Inhibition of Fatty Acid Oxidation Provokes Greater Regenerative Capacity in the Injured Heart
The heart is one of the least regenerative organs in the adult body, and this makes the lasting consequences of a heart attack that much worse. While the best approach to the challenge of cardiovascular disease is to find a way to reverse atheroslerosis, and thus prevent heart attacks from ever occurring, much of the focus of the research community is on improving the regenerative capacity of heart tissue. Here, researcher find a comparatively straightforward way to make cardiomyocyte cells in the heart behave more like those in developing tissue, increasing their regenerative capacity.
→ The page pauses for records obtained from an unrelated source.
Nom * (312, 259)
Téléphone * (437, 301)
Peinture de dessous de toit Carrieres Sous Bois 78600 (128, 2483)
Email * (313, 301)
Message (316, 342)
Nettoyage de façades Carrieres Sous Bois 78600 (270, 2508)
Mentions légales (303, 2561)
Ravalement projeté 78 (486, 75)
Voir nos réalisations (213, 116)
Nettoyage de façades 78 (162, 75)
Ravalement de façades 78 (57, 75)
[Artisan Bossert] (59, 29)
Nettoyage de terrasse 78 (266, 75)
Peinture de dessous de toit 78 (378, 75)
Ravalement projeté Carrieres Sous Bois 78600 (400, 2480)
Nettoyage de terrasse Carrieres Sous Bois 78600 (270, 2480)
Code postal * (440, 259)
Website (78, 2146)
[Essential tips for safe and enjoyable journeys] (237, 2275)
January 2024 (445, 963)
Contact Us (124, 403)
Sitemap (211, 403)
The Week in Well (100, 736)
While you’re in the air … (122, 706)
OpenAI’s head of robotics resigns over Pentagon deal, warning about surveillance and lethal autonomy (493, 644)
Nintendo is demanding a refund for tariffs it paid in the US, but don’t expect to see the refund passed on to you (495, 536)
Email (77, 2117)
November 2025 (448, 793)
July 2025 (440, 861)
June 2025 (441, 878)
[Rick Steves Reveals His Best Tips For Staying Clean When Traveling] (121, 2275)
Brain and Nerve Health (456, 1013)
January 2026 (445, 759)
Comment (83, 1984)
Since the target is well defined, this may well lead to drugs that can recapture some of the effect.
Postnatal maturation of cardiomyocytes is characterized by a metabolic switch from glycolysis to fatty acid oxidation, chromatin reconfiguration and exit from the cell cycle, instating a barrier for adult heart regeneration. Here, to explore whether metabolic reprogramming can overcome this barrier and enable heart regeneration, we abrogate fatty acid oxidation in cardiomyocytes by inactivation of Cpt1b. We find that disablement of fatty acid oxidation in cardiomyocytes improves resistance to hypoxia and stimulates cardiomyocyte proliferation, allowing heart regeneration after ischaemia-reperfusion injury.
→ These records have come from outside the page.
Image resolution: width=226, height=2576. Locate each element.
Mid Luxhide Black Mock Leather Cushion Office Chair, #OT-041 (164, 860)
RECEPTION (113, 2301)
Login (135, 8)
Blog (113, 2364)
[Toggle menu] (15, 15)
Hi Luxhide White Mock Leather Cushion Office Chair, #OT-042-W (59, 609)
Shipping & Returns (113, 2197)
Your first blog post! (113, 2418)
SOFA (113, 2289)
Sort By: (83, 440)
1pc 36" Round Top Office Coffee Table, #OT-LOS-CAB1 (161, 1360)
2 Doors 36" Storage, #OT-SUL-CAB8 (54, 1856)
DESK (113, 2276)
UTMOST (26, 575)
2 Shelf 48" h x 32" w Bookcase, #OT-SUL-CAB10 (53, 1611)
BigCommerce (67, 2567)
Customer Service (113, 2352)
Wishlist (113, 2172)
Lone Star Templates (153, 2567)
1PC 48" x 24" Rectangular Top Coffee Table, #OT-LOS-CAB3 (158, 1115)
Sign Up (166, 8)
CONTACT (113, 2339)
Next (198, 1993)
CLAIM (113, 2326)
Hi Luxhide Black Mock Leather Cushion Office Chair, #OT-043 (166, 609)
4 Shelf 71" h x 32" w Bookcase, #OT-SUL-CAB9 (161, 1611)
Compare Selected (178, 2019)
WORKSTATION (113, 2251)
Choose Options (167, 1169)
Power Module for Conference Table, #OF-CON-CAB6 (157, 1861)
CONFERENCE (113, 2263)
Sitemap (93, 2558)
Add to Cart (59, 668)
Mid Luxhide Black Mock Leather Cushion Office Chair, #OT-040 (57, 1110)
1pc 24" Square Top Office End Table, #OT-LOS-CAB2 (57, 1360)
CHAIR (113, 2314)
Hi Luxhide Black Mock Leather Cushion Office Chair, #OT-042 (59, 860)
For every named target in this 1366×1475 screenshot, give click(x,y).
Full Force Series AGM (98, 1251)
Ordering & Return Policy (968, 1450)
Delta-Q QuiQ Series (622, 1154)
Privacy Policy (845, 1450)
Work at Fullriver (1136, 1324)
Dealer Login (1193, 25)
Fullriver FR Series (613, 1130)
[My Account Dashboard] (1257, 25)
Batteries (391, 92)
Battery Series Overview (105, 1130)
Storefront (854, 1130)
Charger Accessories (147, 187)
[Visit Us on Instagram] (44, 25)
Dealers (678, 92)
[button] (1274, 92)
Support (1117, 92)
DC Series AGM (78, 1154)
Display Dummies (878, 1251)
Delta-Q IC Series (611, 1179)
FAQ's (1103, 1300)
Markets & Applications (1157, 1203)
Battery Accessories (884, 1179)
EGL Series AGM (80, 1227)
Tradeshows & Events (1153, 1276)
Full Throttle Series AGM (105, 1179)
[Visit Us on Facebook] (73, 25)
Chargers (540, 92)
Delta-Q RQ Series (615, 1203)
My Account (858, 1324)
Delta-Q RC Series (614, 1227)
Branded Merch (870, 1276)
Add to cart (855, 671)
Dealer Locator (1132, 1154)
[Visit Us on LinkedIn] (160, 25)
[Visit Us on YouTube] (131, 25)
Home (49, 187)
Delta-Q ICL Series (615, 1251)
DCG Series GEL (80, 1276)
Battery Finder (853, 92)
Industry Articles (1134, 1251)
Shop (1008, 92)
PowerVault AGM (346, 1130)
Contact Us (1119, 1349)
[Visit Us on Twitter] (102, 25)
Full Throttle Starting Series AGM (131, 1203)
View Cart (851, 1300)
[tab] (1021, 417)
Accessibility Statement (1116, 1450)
Metabolic studies reveal profound changes in energy metabolism and accumulation of α-ketoglutarate in Cpt1b-mutant cardiomyocytes, leading to activation of the α-ketoglutarate-dependent lysine demethylase KDM5. Activated KDM5 demethylates broad H3K4me3 domains in genes that drive cardiomyocyte maturation, lowering their transcription levels and shifting cardiomyocytes into a less mature state, thereby promoting proliferation. We conclude that metabolic maturation shapes the epigenetic landscape of cardiomyocytes, creating a roadblock for further cell divisions. Reversal of this process allows repair of damaged hearts.